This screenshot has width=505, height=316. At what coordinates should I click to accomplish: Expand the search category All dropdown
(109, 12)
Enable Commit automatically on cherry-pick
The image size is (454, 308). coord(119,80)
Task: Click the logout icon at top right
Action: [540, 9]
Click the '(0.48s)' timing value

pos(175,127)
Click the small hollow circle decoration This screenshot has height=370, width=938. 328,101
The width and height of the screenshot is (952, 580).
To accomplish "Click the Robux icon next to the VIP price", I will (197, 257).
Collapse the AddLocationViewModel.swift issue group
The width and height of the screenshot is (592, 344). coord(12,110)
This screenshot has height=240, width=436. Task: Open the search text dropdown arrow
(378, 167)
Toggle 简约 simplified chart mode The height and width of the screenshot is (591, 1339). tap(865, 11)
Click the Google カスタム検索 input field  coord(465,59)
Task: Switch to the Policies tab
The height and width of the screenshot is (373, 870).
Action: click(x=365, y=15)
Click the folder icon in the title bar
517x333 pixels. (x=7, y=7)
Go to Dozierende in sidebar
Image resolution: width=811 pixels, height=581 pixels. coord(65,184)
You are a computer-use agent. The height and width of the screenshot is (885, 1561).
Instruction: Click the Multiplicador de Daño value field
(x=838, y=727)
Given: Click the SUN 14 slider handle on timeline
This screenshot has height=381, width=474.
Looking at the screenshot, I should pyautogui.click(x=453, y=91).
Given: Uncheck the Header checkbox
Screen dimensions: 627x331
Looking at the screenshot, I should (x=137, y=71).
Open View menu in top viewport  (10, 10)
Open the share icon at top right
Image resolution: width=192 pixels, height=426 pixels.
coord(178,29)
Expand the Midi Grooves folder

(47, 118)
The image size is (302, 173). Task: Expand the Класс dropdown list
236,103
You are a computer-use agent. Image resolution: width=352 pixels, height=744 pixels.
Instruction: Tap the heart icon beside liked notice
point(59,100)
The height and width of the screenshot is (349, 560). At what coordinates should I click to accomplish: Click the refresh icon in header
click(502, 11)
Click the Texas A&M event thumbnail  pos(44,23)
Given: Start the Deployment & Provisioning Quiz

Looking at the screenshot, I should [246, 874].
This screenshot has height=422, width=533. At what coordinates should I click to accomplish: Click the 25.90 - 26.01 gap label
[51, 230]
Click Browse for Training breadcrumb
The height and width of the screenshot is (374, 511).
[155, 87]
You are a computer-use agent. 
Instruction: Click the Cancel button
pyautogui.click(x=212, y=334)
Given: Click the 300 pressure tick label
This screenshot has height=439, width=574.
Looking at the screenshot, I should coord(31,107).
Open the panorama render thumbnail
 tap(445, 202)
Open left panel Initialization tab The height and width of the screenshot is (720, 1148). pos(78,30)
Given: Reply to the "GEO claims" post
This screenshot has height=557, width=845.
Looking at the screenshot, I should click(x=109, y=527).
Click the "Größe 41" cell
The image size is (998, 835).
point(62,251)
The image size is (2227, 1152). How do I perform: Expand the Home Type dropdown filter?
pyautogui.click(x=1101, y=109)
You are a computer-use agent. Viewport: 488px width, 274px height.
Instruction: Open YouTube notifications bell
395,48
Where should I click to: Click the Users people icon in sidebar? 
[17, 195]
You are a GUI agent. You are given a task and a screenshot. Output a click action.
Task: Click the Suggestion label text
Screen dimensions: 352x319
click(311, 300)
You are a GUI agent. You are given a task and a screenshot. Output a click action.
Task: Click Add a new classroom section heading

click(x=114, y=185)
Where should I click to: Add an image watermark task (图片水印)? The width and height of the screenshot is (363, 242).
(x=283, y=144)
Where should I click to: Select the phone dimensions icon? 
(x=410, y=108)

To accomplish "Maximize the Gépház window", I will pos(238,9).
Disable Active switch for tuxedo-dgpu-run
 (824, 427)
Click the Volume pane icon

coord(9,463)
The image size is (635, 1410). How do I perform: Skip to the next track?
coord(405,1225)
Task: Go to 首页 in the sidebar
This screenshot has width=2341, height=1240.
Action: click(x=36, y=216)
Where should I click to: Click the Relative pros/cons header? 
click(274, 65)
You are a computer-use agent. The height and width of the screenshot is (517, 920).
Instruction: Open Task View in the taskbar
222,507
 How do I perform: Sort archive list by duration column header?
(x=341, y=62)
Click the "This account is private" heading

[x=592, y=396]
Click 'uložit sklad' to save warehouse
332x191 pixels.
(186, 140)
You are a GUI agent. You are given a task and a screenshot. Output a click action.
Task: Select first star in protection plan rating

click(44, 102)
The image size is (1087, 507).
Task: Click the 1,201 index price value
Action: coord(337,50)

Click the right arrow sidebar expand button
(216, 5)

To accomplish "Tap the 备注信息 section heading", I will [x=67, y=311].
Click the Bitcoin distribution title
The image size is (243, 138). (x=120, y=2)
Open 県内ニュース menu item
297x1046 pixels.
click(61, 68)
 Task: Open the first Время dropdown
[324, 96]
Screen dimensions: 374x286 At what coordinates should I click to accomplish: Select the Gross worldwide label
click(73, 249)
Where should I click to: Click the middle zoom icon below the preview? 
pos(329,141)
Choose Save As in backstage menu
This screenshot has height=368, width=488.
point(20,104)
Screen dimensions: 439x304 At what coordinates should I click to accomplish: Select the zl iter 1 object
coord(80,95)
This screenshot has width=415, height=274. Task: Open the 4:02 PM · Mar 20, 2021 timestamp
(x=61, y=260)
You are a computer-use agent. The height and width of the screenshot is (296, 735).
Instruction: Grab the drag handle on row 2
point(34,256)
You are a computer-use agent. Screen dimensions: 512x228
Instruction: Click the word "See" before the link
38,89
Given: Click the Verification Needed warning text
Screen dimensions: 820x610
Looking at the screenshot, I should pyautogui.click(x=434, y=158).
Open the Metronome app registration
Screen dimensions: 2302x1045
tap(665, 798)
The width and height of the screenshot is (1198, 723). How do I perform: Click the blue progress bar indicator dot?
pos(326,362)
· · ·
[Task instructions]:
The entries above hold a line with "The height and width of the screenshot is (374, 511)." and a later line with "Given: Click the 300 pressure tick label". Write out exactly those lines and all lines between, nothing more.

[Expected answer]:
The height and width of the screenshot is (374, 511).
[155, 87]
You are a computer-use agent. 
Instruction: Click the Cancel button
pyautogui.click(x=212, y=334)
Given: Click the 300 pressure tick label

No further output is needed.